La novela del norteamericano, todo un clásico ya de la etapa inicial del postmodernismo, fue llevada al cine con éxito por Milos Forman en 1975. La película de Forman cambiaba algunos aspectos esenciales del texto narrativo -como el punto de vista desde el que se contaba la historia- y se centraba demasiado en la actuación de Jack Nicholson que vio en el papel la oportunidad para desplegar todos sus excesos actorales sin que el director quisiera o pudiera impedirlo. Por eso es acertada esta propuesta de Teatro de la Crisis, que se olvida de la película para volver a la novela. No es la primera vez que se adapta la narración. Ya lo hizo con acierto Dale Wasserman en 1963 (texto traducido y montado en España hace unos años por la compañía Réplika teatro). Gerardo Moreno y Pablo Rodríguez nos ofrecen un texto aun más escueto, con menos personajes y menos anécdotas, en el que todo se centra en lo esencial: la lucha entre el individuo y la sociedad, las diferentes formas de afrontar la imposición de unas normas que nos obligan a transitar por lo políticamente correcto aunque esto vaya en contra de uno mismo y suponga la alienación completa.
Al recuperar acertadamente el punto de vista inicial del texto, no se convierte al personaje de Mc. Murphy en el centro de la acción verdadero -como sí ocurría en la película de Forman-. Recordemos que Mc. Murphy no deja de ser un criminal que ha querido ingresar en el psiquiátrico para evitar la cárcel, con lo que, a pesar de su arrolladora personalidad y de ser el aparente centro argumental, plantea problemas éticos para comprenderlo como un héroe en lucha contra un sistema opresor. En efecto, tanto en la novela como en la adaptación de Gerardo Moreno, el conflicto es la recuperación de la consciencia del Jefe Bromden, de su identidad y de su conciencia de libertad. Mc. Murphy -liberado de Jack Nicholson- es solo el reactivo necesario. Solo así comprenderemos el texto de Kesey quien, inserto en el origen de la postmodernidad, celebraba la reconstrucción del individuo en lucha contra una sociedad que lo simplificaba y calificaba en función de su obediencia a las normas sin cuestionarlas. Nada más actual, por otra parte. Es significativo que en un momento como el actual en el que la ideología neoliberal no tiene ninguna otra que pueda frenarla debamos recurrir a revisitar textos esenciales del inicio de la postmodernidad.

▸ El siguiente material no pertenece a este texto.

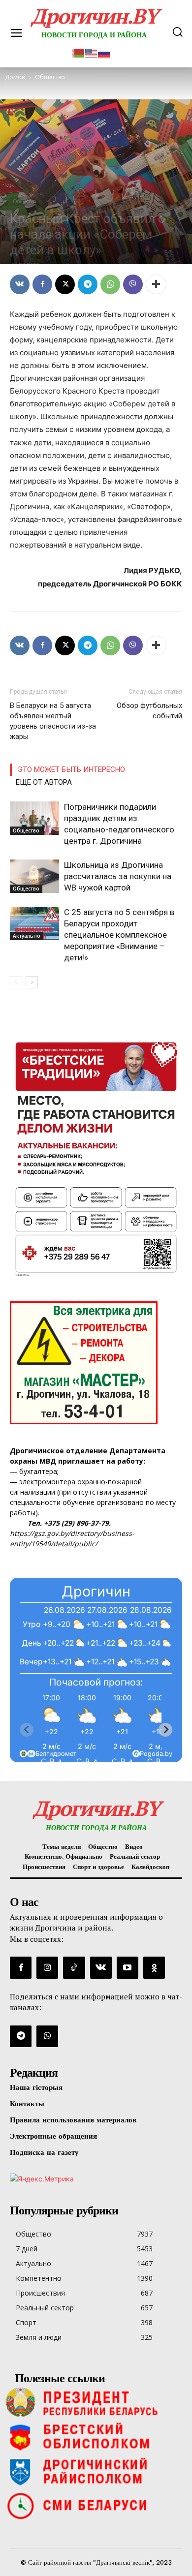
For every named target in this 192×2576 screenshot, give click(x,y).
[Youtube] (127, 1967)
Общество (24, 201)
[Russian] (104, 52)
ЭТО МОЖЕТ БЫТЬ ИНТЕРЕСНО (71, 769)
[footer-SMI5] (96, 2505)
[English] (91, 52)
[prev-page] (16, 982)
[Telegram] (87, 284)
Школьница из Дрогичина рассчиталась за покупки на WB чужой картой (117, 876)
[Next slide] (165, 1730)
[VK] (20, 284)
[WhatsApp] (110, 284)
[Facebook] (42, 284)
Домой (15, 77)
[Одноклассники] (154, 1967)
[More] (156, 284)
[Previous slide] (26, 1730)
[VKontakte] (101, 1967)
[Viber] (133, 284)
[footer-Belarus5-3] (96, 2402)
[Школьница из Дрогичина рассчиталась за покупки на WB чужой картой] (34, 876)
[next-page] (32, 982)
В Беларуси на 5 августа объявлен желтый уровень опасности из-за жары (53, 721)
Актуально (26, 935)
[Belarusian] (78, 52)
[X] (65, 284)
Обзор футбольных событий (149, 710)
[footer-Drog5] (96, 2471)
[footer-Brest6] (96, 2437)
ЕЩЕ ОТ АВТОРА (44, 782)
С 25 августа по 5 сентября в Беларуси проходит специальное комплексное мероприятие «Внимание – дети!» (119, 934)
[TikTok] (74, 1967)
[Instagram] (47, 1967)
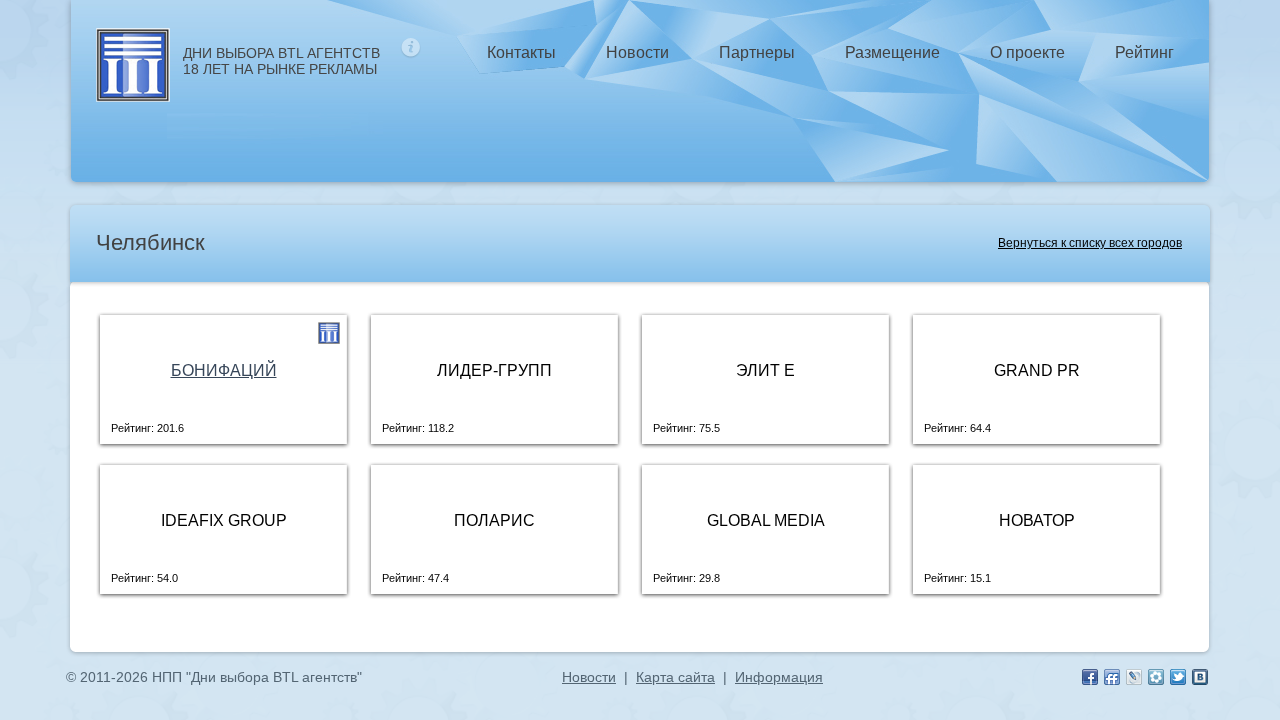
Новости (637, 52)
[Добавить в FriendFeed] (1112, 677)
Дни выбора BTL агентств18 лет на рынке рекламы (281, 61)
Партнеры (757, 52)
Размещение (892, 52)
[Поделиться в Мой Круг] (1156, 677)
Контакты (521, 52)
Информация (779, 677)
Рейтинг (1144, 52)
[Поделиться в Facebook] (1090, 677)
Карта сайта (675, 677)
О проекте (1027, 52)
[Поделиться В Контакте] (1200, 677)
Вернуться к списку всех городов (1090, 243)
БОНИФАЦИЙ (224, 370)
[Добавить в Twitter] (1178, 677)
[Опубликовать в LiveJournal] (1134, 677)
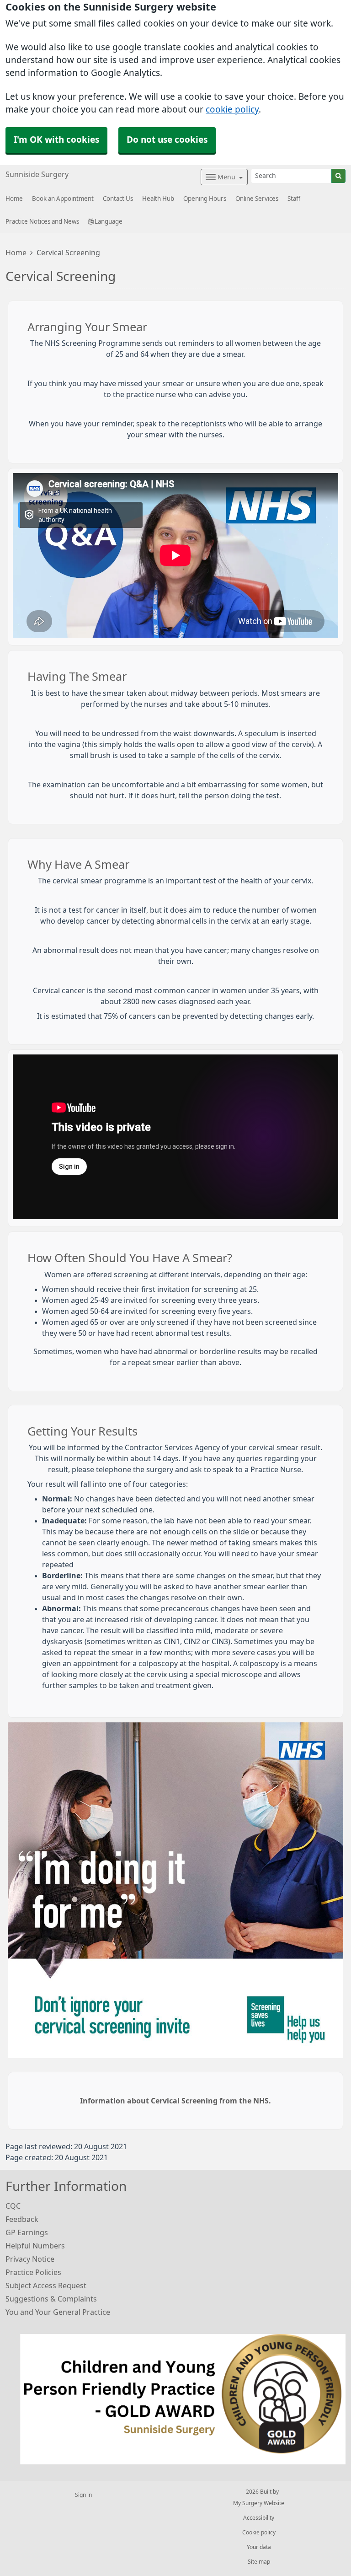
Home (16, 252)
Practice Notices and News (42, 222)
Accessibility (258, 2518)
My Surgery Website (258, 2503)
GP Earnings (26, 2232)
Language (107, 222)
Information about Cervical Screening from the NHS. (175, 2100)
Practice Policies (33, 2272)
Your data (259, 2547)
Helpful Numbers (35, 2245)
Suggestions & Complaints (51, 2298)
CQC (13, 2206)
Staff (293, 199)
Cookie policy (259, 2532)
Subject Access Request (45, 2285)
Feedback (21, 2219)
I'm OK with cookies (56, 139)
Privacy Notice (29, 2259)
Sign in (83, 2495)
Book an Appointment (63, 199)
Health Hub (158, 199)
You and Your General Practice (57, 2312)
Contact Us (118, 199)
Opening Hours (204, 199)
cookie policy (232, 109)
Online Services (256, 199)
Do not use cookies (167, 139)
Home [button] (14, 199)
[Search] (338, 176)
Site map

Los actores que participan en el montaje componen un conjunto equilibrado y, sobre todo, se alejan de fáciles comportamientos en los que se suele caer cuando se trata de personajes encerrados en un psiquiátrico. Aunque el conjunto es muy coherente, quiero destacar aquí la actuación de Gerardo Moreno como Mc. Murphy, la de Charo Charro en el difícil papel de la rígida Enfermera Ratched -que representa al poder absoluto y alejado de toda duda- y la de Pedro García, que compone un extrarodinario Harding.
La escenografía es funcional y adecuada, nos sugiere lo agobiante de las salas del psiquiátrico pero permite también sugerir la felicidad de una excursión fuera de los muros de la institución.